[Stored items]
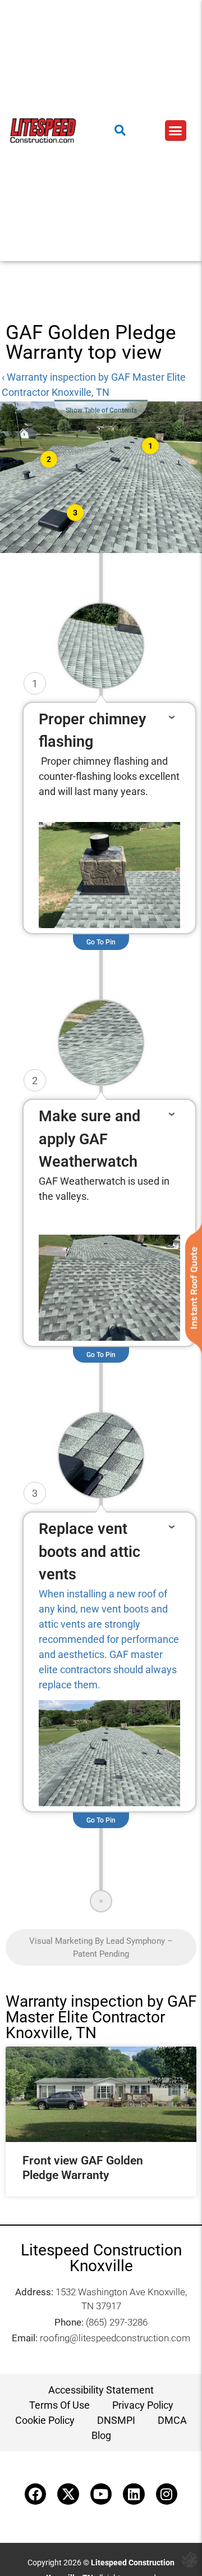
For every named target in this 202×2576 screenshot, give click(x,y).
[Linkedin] (133, 2494)
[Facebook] (35, 2494)
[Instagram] (166, 2494)
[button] (175, 130)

TASK —
Please hand back every entry above exactly, with no images in the copy.

RESPONSE AREA —
For every named target in this 202×2576 screenshot, give click(x,y).
[Linkedin] (133, 2494)
[Facebook] (35, 2494)
[Instagram] (166, 2494)
[button] (175, 130)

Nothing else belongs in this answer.